今回の窓は国の「先進的窓リノベ2026事業」の補助対象で、1箇所につき12万4千円の補助が確定しました。補助額は窓の大きさと性能区分で決まり、予算の上限に達した時点で受付が終わるため、工事を検討する段階で最新の要件を確認する必要があります(出典:先進的窓リノベ2026事業 公式サイト)。制度の概要と当社での申請の流れは2026年の窓リノベ補助金のご案内にまとめています。金額はあくまで今回の開口サイズでの目安であり、実際の費用は開口の大きさや既存枠の状態によって変わるため、現地確認後にお見積りする形になります。

注意:既存の窓枠が腐食していたり、アリ被害などで下地が傷んでいる場合は、カバー工法では対応できず壁を壊しての交換工事が必要になります。この判断は現地で枠の状態を実際に確認しないとつきません。
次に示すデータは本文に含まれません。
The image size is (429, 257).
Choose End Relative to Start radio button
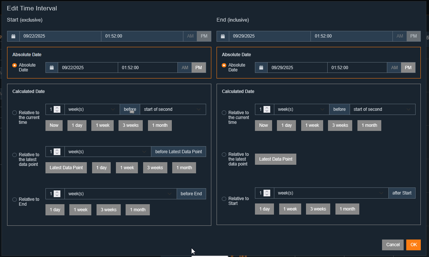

レンガ調の外壁に納まった濃い茶色の樹脂窓を外から見たところ
施工完了後の外観。オータムブラウンの樹脂窓がカバー枠ごと外壁になじんでいます

窓もしっかり閉まるようになり、綺麗になって良かった。

お客様

今回のように既存枠を活かした窓交換だけでなく、内窓を追加して断熱性能を底上げする方法もあります。窓まわりの断熱リフォームの選び方は内窓・断熱リフォームのご案内で詳しくまとめていますので、あわせてご確認ください。窓枠のゆがみで窓や網戸が閉まらなくなった別のお宅の事例は窓枠のゆがみをカバー工法で改善した事例でご覧いただけます。がたつきや隙間風でお困りの方は、まず現地で窓枠の状態を見せていただくところから相談を進めています。

よくある質問

窓のカバー工法は何日くらいで終わりますか?

1〜2箇所程度であれば1日で完了するケースが多いです。ただし開口の数や既存枠の状態によって前後するため、事前の現地調査で工期の目安をお伝えしています。

カバー工法にすると窓が小さくなりますか?

既存の枠の上に新しい枠を被せる構造のため、開口はひと回り小さくなります。採光や換気に不安がある場合は、事前に現物大でサイズ感を確認することをおすすめします。

カバー工法が使えないケースはありますか?

既存の窓枠が腐食していたり下地が傷んでいる場合は、カバー工法では対応できず壁を壊しての交換が必要になることがあります。現地で枠の状態を確認しないと判断がつきません。

窓の交換で使える補助金はありますか?

断熱性能を高める窓の改修には国の補助制度が用意されている年度があります。対象となる窓の性能区分や申請時期は変わるため、工事を検討する時点で最新の要件を確認する必要があります。

窓のガタつきを放置するとどうなりますか?

戸車や建付けのずれがさらに進み、隙間風や結露が増えていく傾向があります。札幌の冬は寒暖差が大きいため、気になった時点で相談いただくのが安心です。

この記事を書いた人

村松 拓海
札幌市清田区の総合建設業・有限会社北嶺建設 工事部長。
関東でクレーンオペレーター8年を経て北海道へ。
移動式クレーン運転士、建築物石綿含有建材調査者、車両系建設機械ほか保有。
排水管洗浄からリフォーム、除排雪まで、札幌の住まいの困りごとに現場目線で対応しています。



📩 まずはお気軽にお問い合わせください

私たちがお伺いしますの画像

📞 電話:011-889-2833
工事のご相談・お問い合わせ
📷LINEやメールからの写真送信OK!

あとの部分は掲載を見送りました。